Cloud Challenges, Disruptive Change, and Data Protection: Information from the Tenth NetApp University Day

About 80 people attended the tenth NetApp University Day on February 27, the day before USENIX FAST. Participants included more than 20 faculty members and postdoc researchers from 18 different universities, 14 graduate students, 12 ATG engineers, and 19 technical and product leaders from various groups. We also invited five distinguished speakers and hosted a successful poster session at the end of the event. Everyone enjoyed the lively discussions between academic faculty, students, researchers, engineers, and industry leaders.

Mark Bregman, NetApp SVP and CTO, gave a “top of mind” keynote speech. Mark shared his thoughts on data management challenges in hybrid cloud environments and the need for a unified data fabric to manage data across heterogeneous clouds. EVP Dave Hitz, a NetApp cofounder, shared lessons he has learned in moving forward with NetApp’s hybrid cloud vision. Cloud is a disrupting change that is changing the way software is delivered and consumed. It’s not enough to simply port traditional enterprise systems so that they can be run in the cloud. We should offer the system’s capabilities as services for applications within the cloud. Software delivery needs to expand beyond traditional delivery. It should be available in app-store-like packaging and use a pay-as-you-go charge model.

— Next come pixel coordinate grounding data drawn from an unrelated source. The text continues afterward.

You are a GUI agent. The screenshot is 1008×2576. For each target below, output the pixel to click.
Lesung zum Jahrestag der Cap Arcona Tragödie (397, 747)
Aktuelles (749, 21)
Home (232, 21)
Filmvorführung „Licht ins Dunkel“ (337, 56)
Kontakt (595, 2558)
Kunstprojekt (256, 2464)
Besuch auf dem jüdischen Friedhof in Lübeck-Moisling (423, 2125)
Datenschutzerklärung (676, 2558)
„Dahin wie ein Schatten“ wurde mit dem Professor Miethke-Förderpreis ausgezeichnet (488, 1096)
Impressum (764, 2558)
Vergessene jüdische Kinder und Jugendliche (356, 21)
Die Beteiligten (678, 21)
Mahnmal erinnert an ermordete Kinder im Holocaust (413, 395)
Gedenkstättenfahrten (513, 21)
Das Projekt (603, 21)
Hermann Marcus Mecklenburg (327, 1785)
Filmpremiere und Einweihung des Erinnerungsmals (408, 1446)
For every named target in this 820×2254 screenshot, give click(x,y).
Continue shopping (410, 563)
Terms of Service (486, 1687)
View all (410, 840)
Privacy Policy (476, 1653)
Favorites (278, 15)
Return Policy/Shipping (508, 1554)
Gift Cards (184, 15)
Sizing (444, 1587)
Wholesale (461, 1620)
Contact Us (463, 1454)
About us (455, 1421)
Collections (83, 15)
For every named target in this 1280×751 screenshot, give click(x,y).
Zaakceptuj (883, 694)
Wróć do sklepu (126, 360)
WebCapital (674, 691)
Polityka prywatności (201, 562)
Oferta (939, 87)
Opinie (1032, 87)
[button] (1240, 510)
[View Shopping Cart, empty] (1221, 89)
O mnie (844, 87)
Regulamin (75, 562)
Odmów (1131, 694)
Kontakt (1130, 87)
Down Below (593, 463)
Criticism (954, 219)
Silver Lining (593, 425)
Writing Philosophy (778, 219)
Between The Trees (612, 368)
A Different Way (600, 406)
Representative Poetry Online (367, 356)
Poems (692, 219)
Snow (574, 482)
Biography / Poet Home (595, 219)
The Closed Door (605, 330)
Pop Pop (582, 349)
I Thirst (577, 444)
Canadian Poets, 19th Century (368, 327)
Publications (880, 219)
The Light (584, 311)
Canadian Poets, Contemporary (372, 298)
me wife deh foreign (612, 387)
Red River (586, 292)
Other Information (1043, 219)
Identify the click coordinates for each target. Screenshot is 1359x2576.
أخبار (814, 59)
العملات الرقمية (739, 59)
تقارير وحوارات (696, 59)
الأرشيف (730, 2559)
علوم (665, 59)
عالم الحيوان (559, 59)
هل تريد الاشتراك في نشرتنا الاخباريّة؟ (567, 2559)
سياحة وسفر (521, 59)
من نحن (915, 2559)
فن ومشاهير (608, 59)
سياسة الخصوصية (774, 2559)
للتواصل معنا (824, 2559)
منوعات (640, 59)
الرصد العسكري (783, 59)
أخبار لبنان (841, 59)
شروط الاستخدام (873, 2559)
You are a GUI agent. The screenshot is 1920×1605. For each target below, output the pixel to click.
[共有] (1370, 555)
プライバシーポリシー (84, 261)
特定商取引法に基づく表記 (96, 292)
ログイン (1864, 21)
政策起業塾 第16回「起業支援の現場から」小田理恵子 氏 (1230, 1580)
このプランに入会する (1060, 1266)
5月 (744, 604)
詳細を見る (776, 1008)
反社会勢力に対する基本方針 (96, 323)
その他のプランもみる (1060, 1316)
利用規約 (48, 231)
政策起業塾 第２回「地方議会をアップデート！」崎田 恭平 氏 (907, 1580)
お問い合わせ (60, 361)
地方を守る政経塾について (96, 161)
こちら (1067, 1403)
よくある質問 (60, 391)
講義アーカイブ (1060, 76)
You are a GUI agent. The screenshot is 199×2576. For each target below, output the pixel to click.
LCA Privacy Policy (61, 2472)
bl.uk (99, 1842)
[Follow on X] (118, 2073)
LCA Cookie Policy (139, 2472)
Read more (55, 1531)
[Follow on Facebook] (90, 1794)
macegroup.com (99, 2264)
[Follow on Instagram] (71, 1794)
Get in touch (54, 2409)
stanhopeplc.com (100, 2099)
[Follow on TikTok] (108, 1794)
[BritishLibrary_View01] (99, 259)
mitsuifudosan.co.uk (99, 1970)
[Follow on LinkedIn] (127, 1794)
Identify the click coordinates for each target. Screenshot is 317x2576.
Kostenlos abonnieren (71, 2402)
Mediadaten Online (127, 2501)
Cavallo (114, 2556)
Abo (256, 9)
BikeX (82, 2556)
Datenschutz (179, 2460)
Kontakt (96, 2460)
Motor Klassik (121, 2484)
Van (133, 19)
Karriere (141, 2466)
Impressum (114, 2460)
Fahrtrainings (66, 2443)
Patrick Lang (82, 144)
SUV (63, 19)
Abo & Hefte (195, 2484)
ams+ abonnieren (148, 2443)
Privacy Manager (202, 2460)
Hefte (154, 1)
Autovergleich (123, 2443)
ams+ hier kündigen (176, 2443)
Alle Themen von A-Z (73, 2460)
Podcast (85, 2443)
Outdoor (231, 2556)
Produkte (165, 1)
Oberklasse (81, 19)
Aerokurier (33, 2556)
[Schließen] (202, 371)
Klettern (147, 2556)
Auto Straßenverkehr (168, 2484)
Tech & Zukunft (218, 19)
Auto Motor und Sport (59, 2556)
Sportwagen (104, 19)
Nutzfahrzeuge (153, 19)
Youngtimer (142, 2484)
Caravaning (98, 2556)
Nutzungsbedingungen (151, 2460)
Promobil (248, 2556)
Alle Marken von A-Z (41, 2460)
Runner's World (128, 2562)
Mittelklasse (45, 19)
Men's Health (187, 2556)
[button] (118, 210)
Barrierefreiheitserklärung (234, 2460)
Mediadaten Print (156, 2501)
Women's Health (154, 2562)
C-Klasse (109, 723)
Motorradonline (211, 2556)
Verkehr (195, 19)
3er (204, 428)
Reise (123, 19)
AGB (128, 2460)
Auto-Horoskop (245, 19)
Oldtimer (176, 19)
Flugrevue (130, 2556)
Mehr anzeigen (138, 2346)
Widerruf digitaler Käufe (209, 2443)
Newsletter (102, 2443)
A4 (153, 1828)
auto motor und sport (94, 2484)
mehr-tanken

In addition to the inspiring talks by NetApp leadership, we heard from three industry speakers. The first speaker was Tushar Bandopadhyay, a technical director and product architect from Veritas. He shared the challenges in each of the four stages of the data lifecycle. A basic requirement for good data management is the ability to classify data and derive its value. He also discussed dark data — data that is never accessed after being stored. The ability to detect this type of data could lead to major savings in the long term. Tushar also described the Data Genomics Index, which analyzes the data access patterns of many customers. The data is made available in online reports.

Our second industry speaker was Brent Welch, a senior staff software engineer from Google. Brent shared how Google Cloud Storage evolved as the computational model changed. Google Filesystem (GFS) is a replication-based cluster filesystem that delivers its value on cheap servers and disks. On top of GFS, MapReduce, Bigtable, and Dremel were introduced. Brent related that as new computation models such as real-time and interactive analysis emerged, it became necessary to build Colossus, the next-generation Google Filesystem. Google also built other data systems, such as Megastore and Spanner, to meet the requirements of new use cases. Brent also described Kubernetes, for managing containerized applications running in heterogeneous clouds. There is also a need for “Kubernetes for data” to manage large-scale datasets distributed across multiple clouds.

Our final industry speaker was Krishna Narayanaswamy, cofounder and chief scientist of Netskope, a startup in the cloud security space. He described how the adoption of cloud and mobile technologies renders traditional security tools of little use in the new environments. He highlighted three areas in need of continued research: data classification, data protection, and threat protection. Krishna stated that human-based classification is insufficient and unreliable and that machine-based classification and verification are a must. At the moment, encryption is the common approach to protect sensitive data, but once data is encrypted, the operations or computations that can be performed on it are limited. Novel key management is also now required so that data owners can keep control and flexible use of their data. Finally, new vulnerabilities from using cloud services, such as the recent MongoDB ransomware situation, require better approaches to protect data and IT infrastructure, whether it’s running on the owner’s premises or in the public cloud.

The event ended with a happy hour with food and beer. Active discussions about posters and new project ideas flowed in the hallway. We hope that everyone enjoyed the event, and we’re all looking forward to next year.

— NetApp University Day Organizing Committee 2017

NetApp ATG awards five NFF research grants

In the last month, the Advanced Technology Group (ATG) at NetApp awarded five universities with a NetApp Faculty Fellowship. Recipients of NFF awards have demonstrated to NetApp through a proposal and review process to be working on research that is likely to make significant and relevant contributions to the greater body of work and to the storage and data management industry.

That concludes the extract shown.